[Extracted records]
== == ==
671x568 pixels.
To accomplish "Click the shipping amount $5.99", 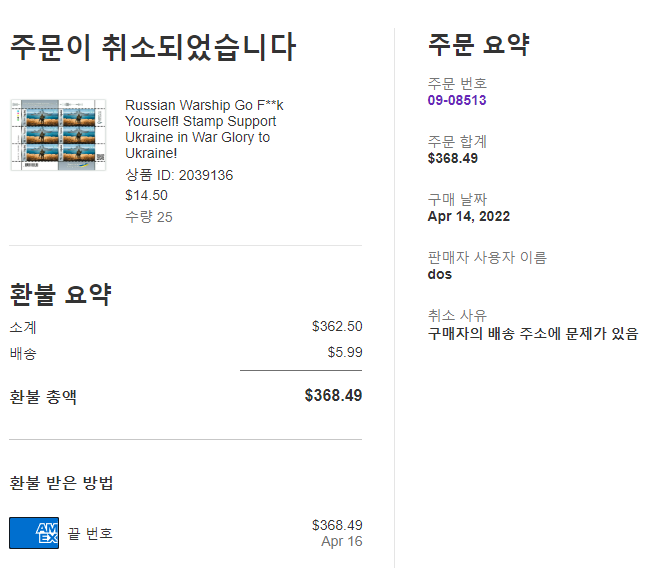I will [x=345, y=352].
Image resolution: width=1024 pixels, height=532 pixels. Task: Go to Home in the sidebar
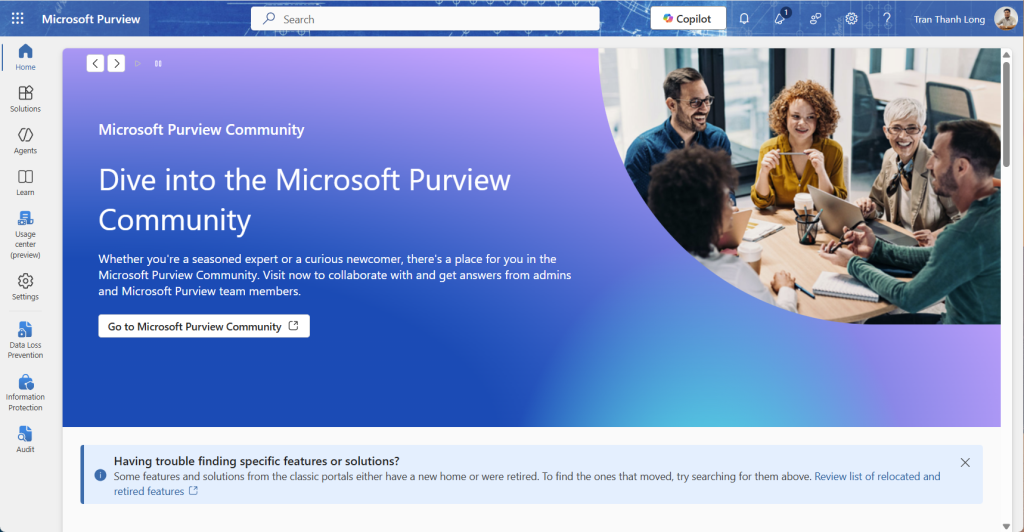(x=26, y=57)
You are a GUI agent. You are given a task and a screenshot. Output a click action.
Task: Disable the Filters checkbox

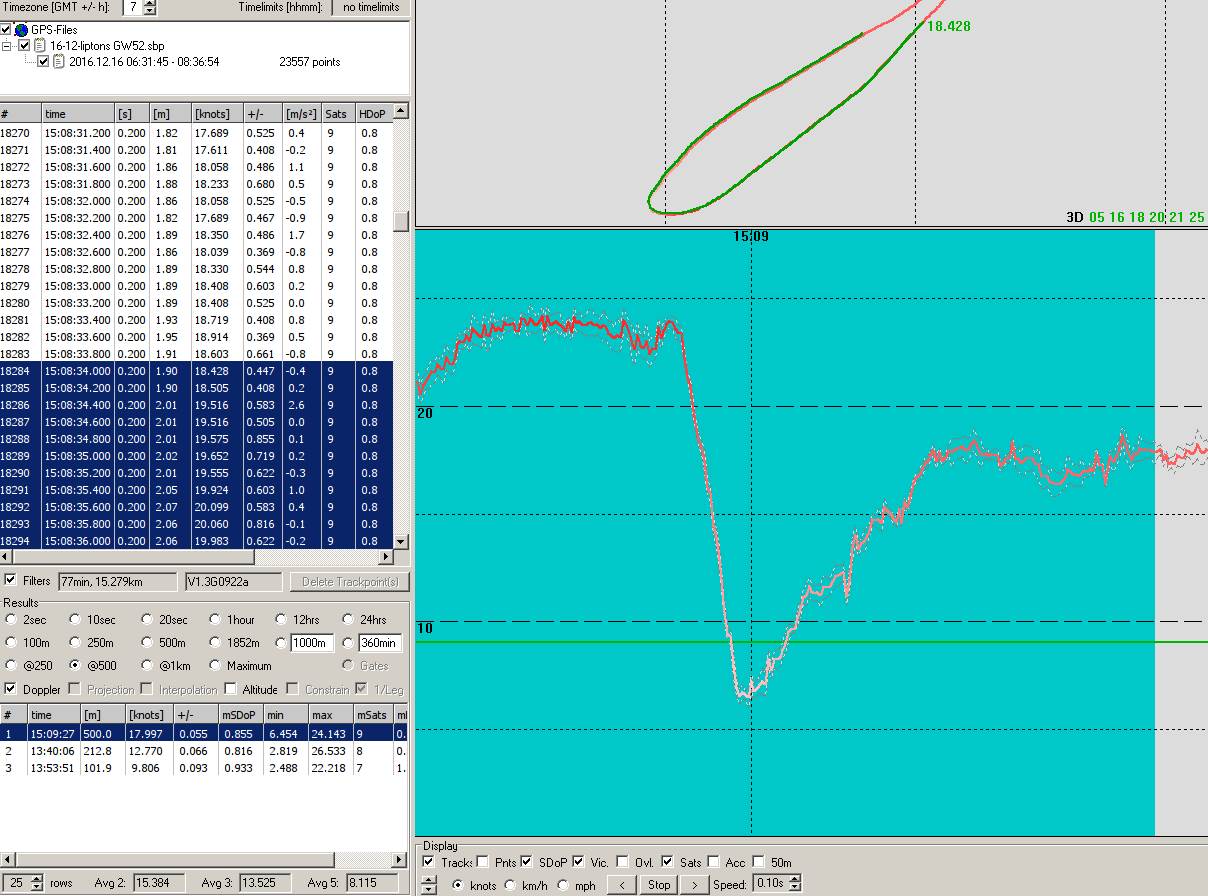(x=9, y=582)
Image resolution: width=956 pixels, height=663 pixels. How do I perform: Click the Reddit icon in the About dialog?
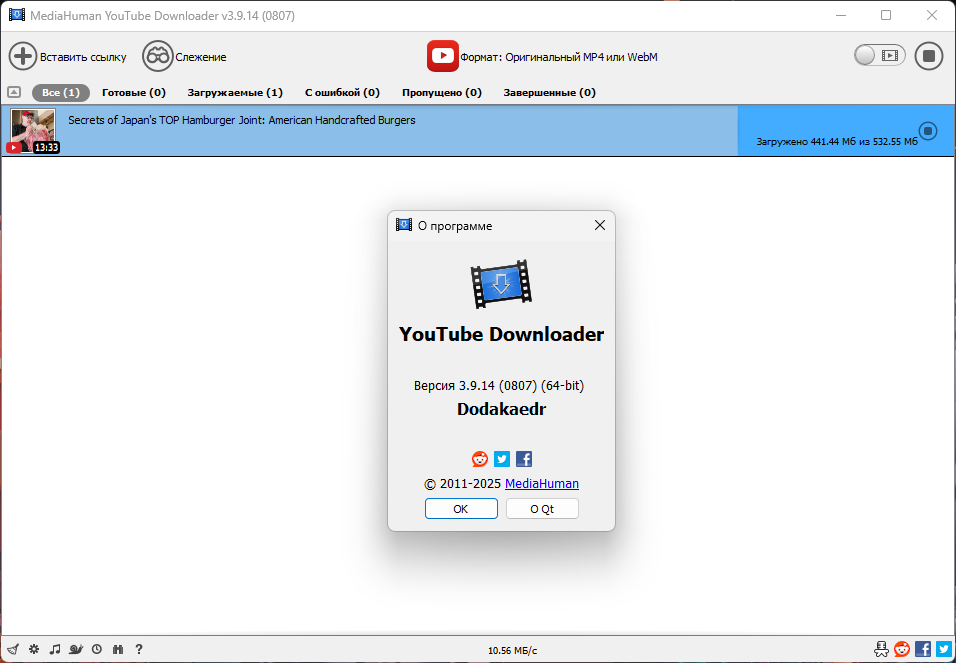point(480,459)
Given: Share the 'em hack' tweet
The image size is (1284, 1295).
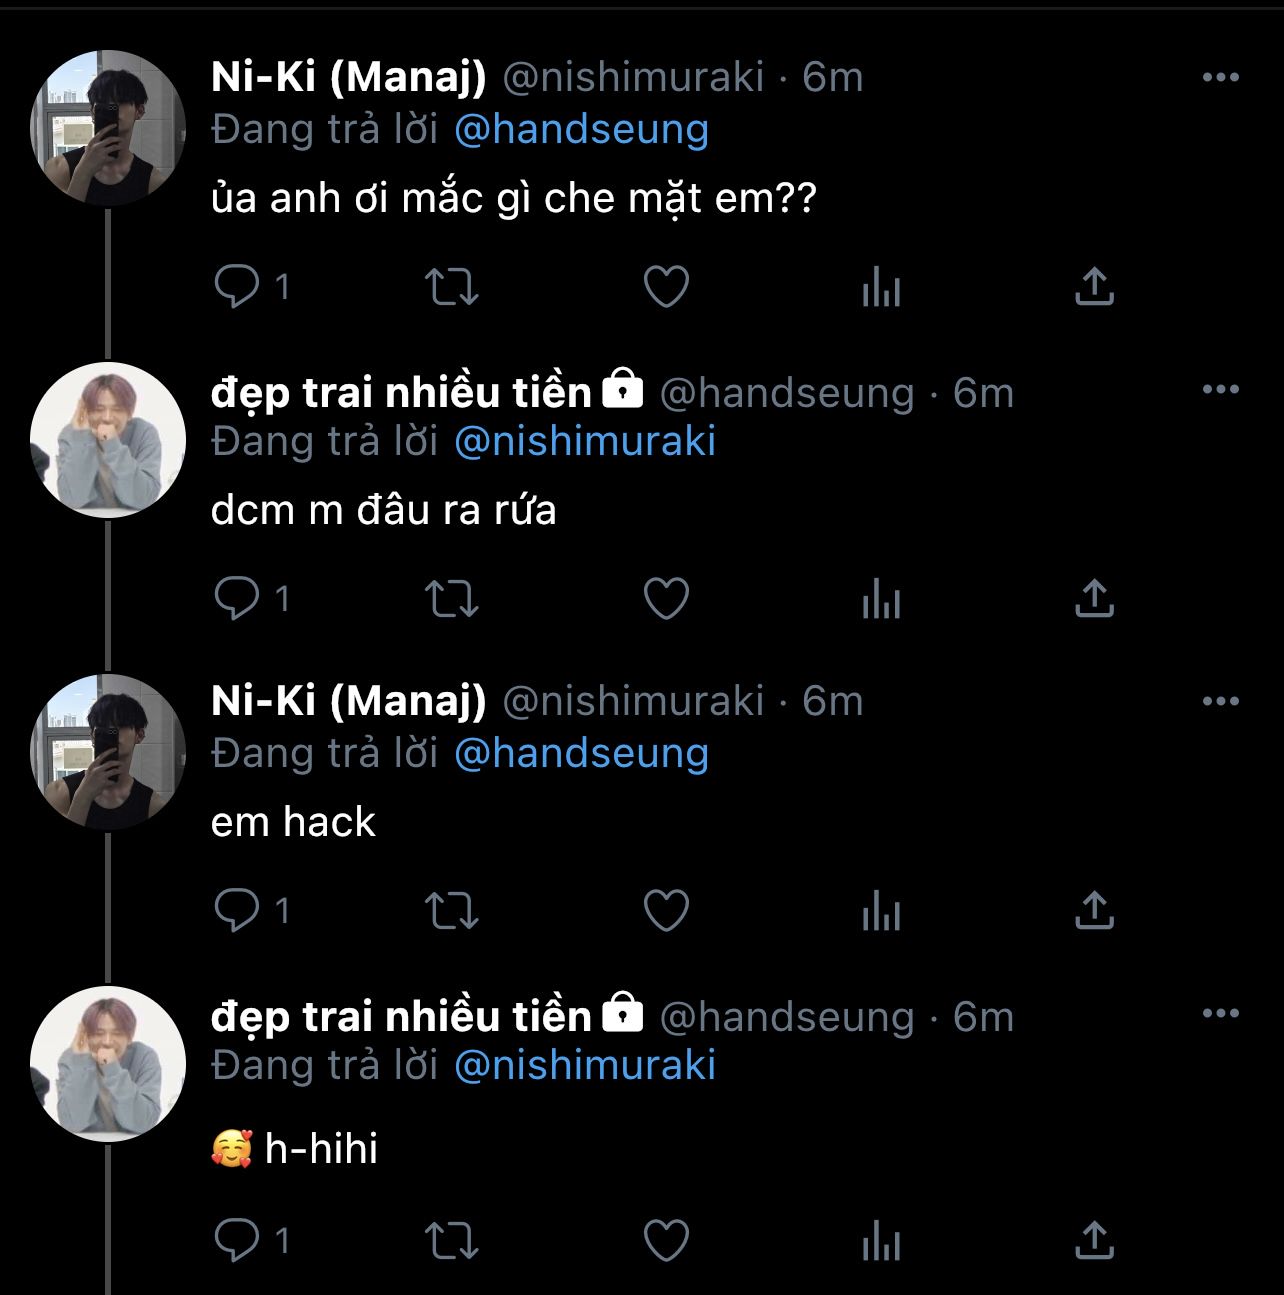Looking at the screenshot, I should (x=1094, y=911).
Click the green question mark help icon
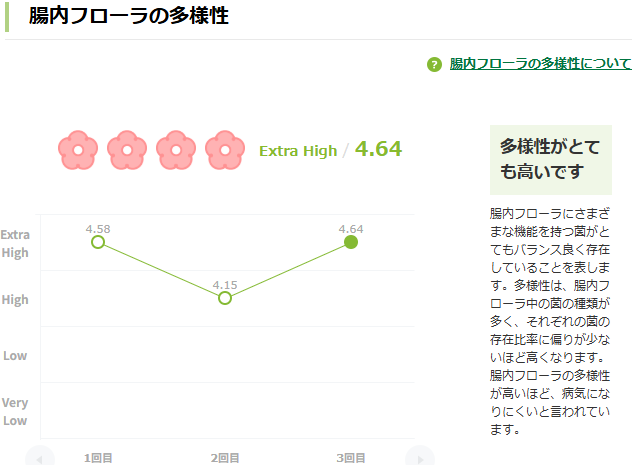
== == ==
Please return only the lines from the one holding "Image resolution: width=1024" through the end of the data, both ends included; do not copy any pictures.

> WRITTEN RESPONSE:
Image resolution: width=1024 pixels, height=532 pixels. Task: Go to Home in the sidebar
(x=26, y=57)
You are a GUI agent. You are given a task and a screenshot. Output a click action.
Task: Disable the Filters checkbox

(x=9, y=582)
Image resolution: width=956 pixels, height=663 pixels. How do I perform: Click the Reddit icon in the About dialog?
point(480,459)
Given: Share the 'em hack' tweet
The image size is (1284, 1295).
Looking at the screenshot, I should (x=1094, y=911).
Click the green question mark help icon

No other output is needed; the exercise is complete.